TASK OBJECTIVE = Print, exactly and completely, the data that appears below.

DATA UNDER STUDY =
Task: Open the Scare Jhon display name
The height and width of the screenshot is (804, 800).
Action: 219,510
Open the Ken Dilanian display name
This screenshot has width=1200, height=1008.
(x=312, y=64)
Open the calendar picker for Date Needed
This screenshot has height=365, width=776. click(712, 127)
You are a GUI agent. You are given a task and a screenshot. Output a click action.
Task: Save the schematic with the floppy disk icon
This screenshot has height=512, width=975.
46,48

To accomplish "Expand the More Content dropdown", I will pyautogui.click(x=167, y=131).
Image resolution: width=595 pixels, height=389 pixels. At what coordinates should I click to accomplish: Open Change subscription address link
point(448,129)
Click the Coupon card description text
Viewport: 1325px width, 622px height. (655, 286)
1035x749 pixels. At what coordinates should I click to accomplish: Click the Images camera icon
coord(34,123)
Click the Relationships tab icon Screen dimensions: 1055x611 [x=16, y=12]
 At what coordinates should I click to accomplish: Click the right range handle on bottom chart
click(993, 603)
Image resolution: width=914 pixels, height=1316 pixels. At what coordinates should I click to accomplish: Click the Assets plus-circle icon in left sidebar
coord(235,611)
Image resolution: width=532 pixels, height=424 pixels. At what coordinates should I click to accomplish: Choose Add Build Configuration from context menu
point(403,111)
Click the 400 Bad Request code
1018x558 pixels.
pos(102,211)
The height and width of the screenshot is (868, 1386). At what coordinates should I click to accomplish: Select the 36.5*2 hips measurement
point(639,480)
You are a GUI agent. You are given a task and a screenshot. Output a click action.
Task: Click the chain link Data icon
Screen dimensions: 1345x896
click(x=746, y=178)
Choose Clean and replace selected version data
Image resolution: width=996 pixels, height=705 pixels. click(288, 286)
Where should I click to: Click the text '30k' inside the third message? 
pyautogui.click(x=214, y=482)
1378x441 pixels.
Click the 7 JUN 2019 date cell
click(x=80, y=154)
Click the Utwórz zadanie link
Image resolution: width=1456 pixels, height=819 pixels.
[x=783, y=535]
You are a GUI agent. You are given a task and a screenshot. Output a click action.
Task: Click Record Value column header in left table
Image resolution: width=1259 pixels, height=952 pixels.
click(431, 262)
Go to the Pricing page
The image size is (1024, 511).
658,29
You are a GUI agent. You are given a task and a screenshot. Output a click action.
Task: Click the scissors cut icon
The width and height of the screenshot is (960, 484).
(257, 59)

SOLUTION TO THIS EXERCISE =
Task: Open the Scare Jhon display name
The height and width of the screenshot is (804, 800).
Action: 219,510
Open the Ken Dilanian display name
This screenshot has width=1200, height=1008.
(x=312, y=64)
Open the calendar picker for Date Needed
This screenshot has height=365, width=776. click(712, 127)
You are a GUI agent. You are given a task and a screenshot. Output a click action.
Task: Save the schematic with the floppy disk icon
This screenshot has height=512, width=975.
46,48

To accomplish "Expand the More Content dropdown", I will pyautogui.click(x=167, y=131).
Image resolution: width=595 pixels, height=389 pixels. At what coordinates should I click to accomplish: Open Change subscription address link
point(448,129)
Click the Coupon card description text
Viewport: 1325px width, 622px height. (655, 286)
1035x749 pixels. At what coordinates should I click to accomplish: Click the Images camera icon
coord(34,123)
Click the Relationships tab icon Screen dimensions: 1055x611 [x=16, y=12]
 At what coordinates should I click to accomplish: Click the right range handle on bottom chart
click(993, 603)
Image resolution: width=914 pixels, height=1316 pixels. At what coordinates should I click to accomplish: Click the Assets plus-circle icon in left sidebar
coord(235,611)
Image resolution: width=532 pixels, height=424 pixels. At what coordinates should I click to accomplish: Choose Add Build Configuration from context menu
point(403,111)
Click the 400 Bad Request code
1018x558 pixels.
pos(102,211)
The height and width of the screenshot is (868, 1386). At what coordinates should I click to accomplish: Select the 36.5*2 hips measurement
point(639,480)
You are a GUI agent. You are given a task and a screenshot. Output a click action.
Task: Click the chain link Data icon
Screen dimensions: 1345x896
click(x=746, y=178)
Choose Clean and replace selected version data
Image resolution: width=996 pixels, height=705 pixels. click(288, 286)
Where should I click to: Click the text '30k' inside the third message? 
pyautogui.click(x=214, y=482)
1378x441 pixels.
Click the 7 JUN 2019 date cell
click(x=80, y=154)
Click the Utwórz zadanie link
Image resolution: width=1456 pixels, height=819 pixels.
[x=783, y=535]
You are a GUI agent. You are given a task and a screenshot. Output a click action.
Task: Click Record Value column header in left table
Image resolution: width=1259 pixels, height=952 pixels.
click(431, 262)
Go to the Pricing page
The image size is (1024, 511).
658,29
You are a GUI agent. You are given a task and a screenshot. Output a click action.
Task: Click the scissors cut icon
The width and height of the screenshot is (960, 484).
(257, 59)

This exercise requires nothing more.